Given instruction
Can you render the items below as a numbered list, one line per entry, with the blank lines left out?
* Start Recorded information *
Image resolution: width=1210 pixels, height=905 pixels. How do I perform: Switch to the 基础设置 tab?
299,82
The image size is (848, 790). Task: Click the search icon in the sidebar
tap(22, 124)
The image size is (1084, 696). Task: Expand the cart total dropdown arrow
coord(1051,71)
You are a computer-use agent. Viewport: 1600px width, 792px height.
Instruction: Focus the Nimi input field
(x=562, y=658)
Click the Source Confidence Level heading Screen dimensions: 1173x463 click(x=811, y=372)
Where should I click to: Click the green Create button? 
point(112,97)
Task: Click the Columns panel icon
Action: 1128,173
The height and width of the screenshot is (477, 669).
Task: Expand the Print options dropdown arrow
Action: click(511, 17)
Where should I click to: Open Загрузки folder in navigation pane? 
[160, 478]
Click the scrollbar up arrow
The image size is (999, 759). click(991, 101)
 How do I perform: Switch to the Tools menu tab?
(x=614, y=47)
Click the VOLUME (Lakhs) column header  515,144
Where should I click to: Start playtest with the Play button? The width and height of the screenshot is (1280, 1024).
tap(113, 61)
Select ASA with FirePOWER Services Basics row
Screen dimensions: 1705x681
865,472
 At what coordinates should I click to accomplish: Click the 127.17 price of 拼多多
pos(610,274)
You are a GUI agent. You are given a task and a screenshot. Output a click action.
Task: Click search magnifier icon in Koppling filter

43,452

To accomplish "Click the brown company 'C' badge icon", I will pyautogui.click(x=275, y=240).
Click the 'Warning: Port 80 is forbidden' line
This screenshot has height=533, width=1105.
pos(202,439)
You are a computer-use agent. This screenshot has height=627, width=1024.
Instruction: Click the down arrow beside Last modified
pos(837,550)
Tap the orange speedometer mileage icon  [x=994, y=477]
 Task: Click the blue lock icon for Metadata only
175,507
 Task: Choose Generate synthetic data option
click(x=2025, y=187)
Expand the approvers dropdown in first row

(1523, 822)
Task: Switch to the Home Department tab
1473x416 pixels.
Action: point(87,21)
* End Recorded information *
Output for this exercise
1. Image resolution: width=1210 pixels, height=905 pixels. How do I perform: Switch to the 基础设置 tab?
2. 299,82
3. The image size is (848, 790). Task: Click the search icon in the sidebar
4. tap(22, 124)
5. The image size is (1084, 696). Task: Expand the cart total dropdown arrow
6. coord(1051,71)
7. You are a computer-use agent. Viewport: 1600px width, 792px height.
8. Instruction: Focus the Nimi input field
9. (x=562, y=658)
10. Click the Source Confidence Level heading Screen dimensions: 1173x463 click(x=811, y=372)
11. Where should I click to: Click the green Create button? 
12. point(112,97)
13. Task: Click the Columns panel icon
14. Action: 1128,173
15. The height and width of the screenshot is (477, 669).
16. Task: Expand the Print options dropdown arrow
17. Action: click(511, 17)
18. Where should I click to: Open Загрузки folder in navigation pane? 
19. [160, 478]
20. Click the scrollbar up arrow
21. The image size is (999, 759). click(991, 101)
22.  How do I perform: Switch to the Tools menu tab?
23. (x=614, y=47)
24. Click the VOLUME (Lakhs) column header  515,144
25. Where should I click to: Start playtest with the Play button? The width and height of the screenshot is (1280, 1024).
26. tap(113, 61)
27. Select ASA with FirePOWER Services Basics row
28. Screen dimensions: 1705x681
29. 865,472
30.  At what coordinates should I click to accomplish: Click the 127.17 price of 拼多多
31. pos(610,274)
32. You are a GUI agent. You are given a task and a screenshot. Output a click action.
33. Task: Click search magnifier icon in Koppling filter
34. 43,452
35. To accomplish "Click the brown company 'C' badge icon", I will pyautogui.click(x=275, y=240).
36. Click the 'Warning: Port 80 is forbidden' line
37. This screenshot has height=533, width=1105.
38. pos(202,439)
39. You are a computer-use agent. This screenshot has height=627, width=1024.
40. Instruction: Click the down arrow beside Last modified
41. pos(837,550)
42. Tap the orange speedometer mileage icon  [x=994, y=477]
43.  Task: Click the blue lock icon for Metadata only
44. 175,507
45.  Task: Choose Generate synthetic data option
46. click(x=2025, y=187)
47. Expand the approvers dropdown in first row
48. (1523, 822)
49. Task: Switch to the Home Department tab
50. 1473x416 pixels.
51. Action: point(87,21)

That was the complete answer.